• _DOCUMENTFRAGMENT_:

:::

Plannaam: Westelijke Groene Long
IMRO-idn: NL.IMRO.0141.BP00101-0401
Type Plan: gemeentelijke overheid/bestemmingsplan
Status: Vastgesteld

Artikel 30 Waarde - Archeologie

 

30.1 Bestemmingsomschrijving

De voor 'Waarde - Archeologie' aangewezen gronden zijn, behalve voor de andere daar voorkomende bestemmingen, mede bestemd voor de bescherming van de aan de grond eigen zijnde archeologische waarden.

 

30.2 Bouwregels

In afwijking van het bepaalde bij de andere daar voorkomende (basis)bestemmingen mag op deze gronden niet worden gebouwd, tenzij:

  1. het bouwwerk uitsluitend wordt gebouwd ten behoeve van aanvullend of definitief archeologisch onderzoek, of;

  2. op basis van aanvullend en/of definitief archeologisch onderzoek is aangetoond dat op de betrokken locatie geen behoudenswaardige archeologische relicten aanwezig zijn, of;

  3. het bouwplan betrekking heeft op wijziging of vervanging van bestaande bebouwing, waarbij de oppervlakte niet wordt uitgebreid en de bestaande fundering wordt benut, of;

  4. het nieuw te bebouwen oppervlak kleiner is dan 100 m² of minder diep steekt dan 0,50 m ten opzichte van het ter plaatse aanwezige maaiveld.

:::

• _WAT JE DOET_:
Schrijf het vervolg van het documentfragment over archeologische waarden in het bestemmingsplan, te beginnen na de laatste getoonde zin. De rijen hierna komen uit een andere bron dan het documentfragment.

• _GEGEVEN RIJEN_:
:::

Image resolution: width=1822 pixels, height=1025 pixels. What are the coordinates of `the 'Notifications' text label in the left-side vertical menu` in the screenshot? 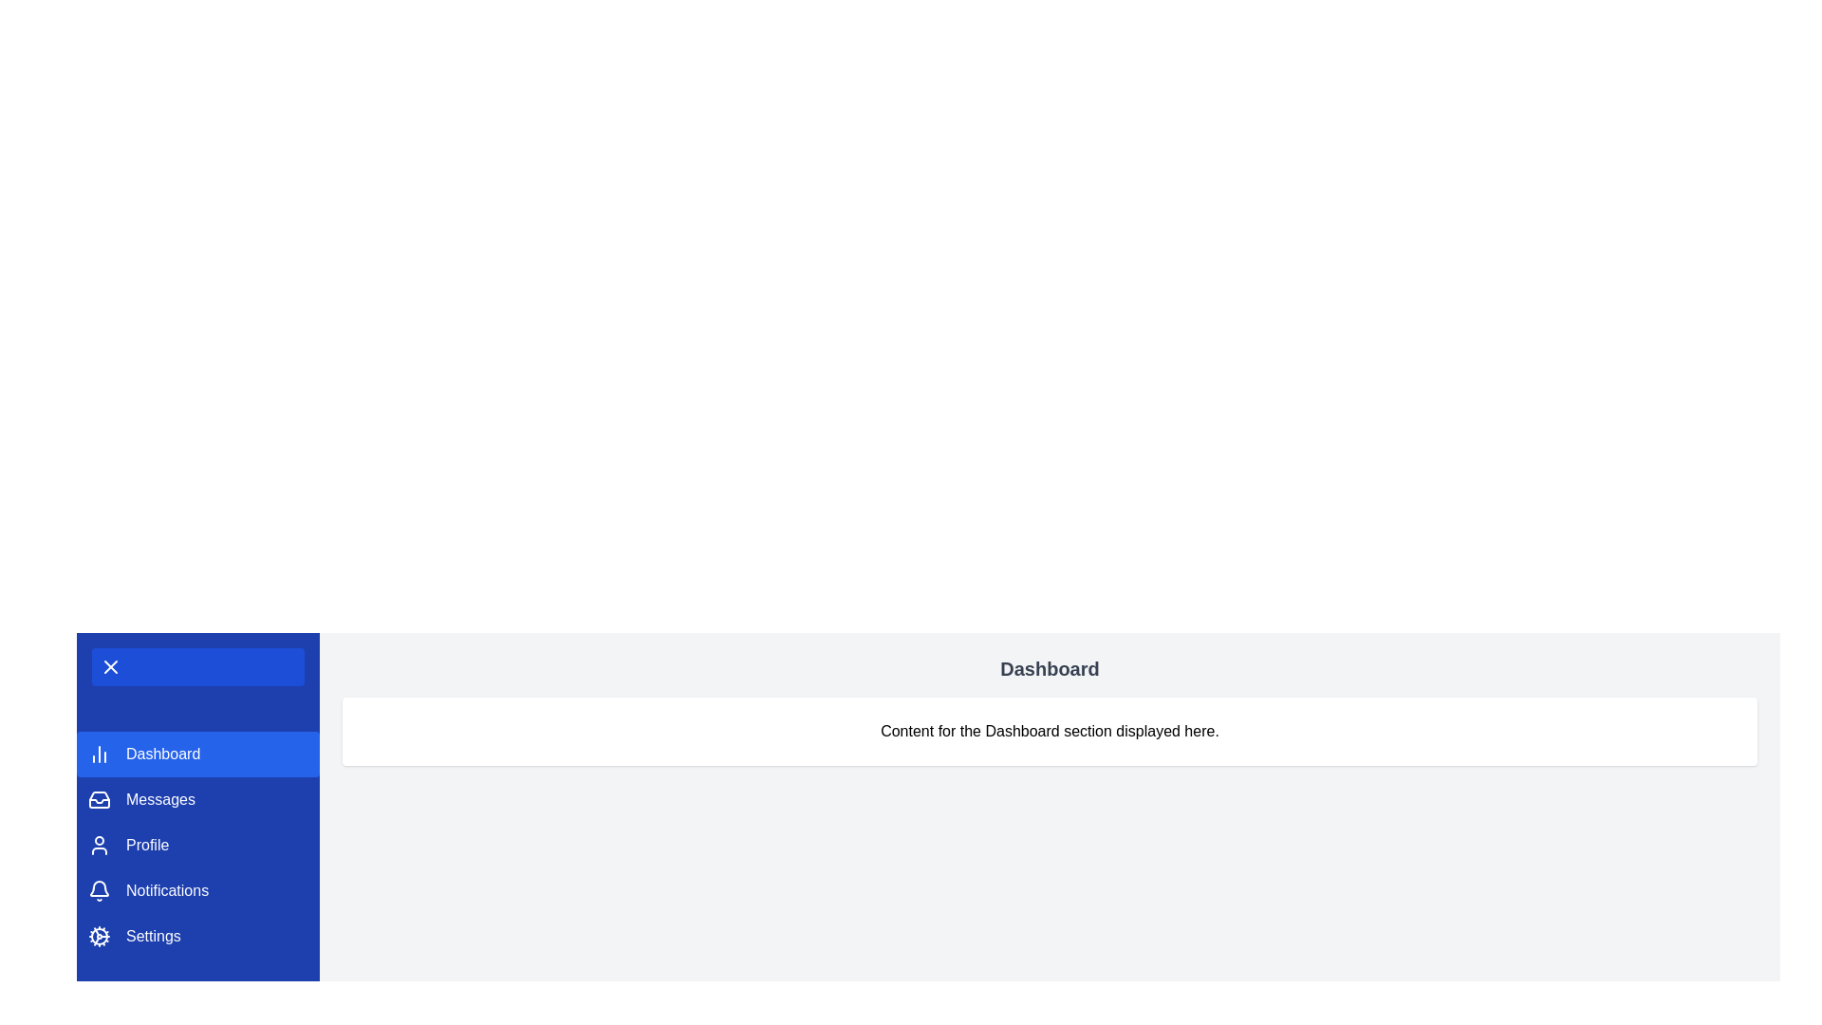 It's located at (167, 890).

:::

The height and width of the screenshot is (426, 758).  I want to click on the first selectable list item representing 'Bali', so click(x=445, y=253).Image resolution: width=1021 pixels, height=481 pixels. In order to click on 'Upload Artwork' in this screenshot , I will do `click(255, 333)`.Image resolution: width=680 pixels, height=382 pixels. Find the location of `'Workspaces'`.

:::

• _JOUW ANTWOORD_:
 

30.3 Afwijken van de bouwregels

 

30.3.1 Bouwen

Bij een omgevingsvergunning kan worden afgeweken van het bepaalde in artikel 30.2 voor het bouwen overeenkomstig de andere bestemmingen, mits geen onevenredige aantasting plaatsvindt van de archeologische waarden van het gebied.

 

30.3.2 Advies

Alvorens burgemeester en wethouders beslissen over het verlenen van een omgevingsvergunning als bedoeld in artikel 30.3.1, winnen zij schriftelijk advies in bij de archeologische deskundige omtrent de vraag of de archeologische waarden niet onevenredig worden of kunnen worden geschaad en de eventueel te stellen voorwaarden.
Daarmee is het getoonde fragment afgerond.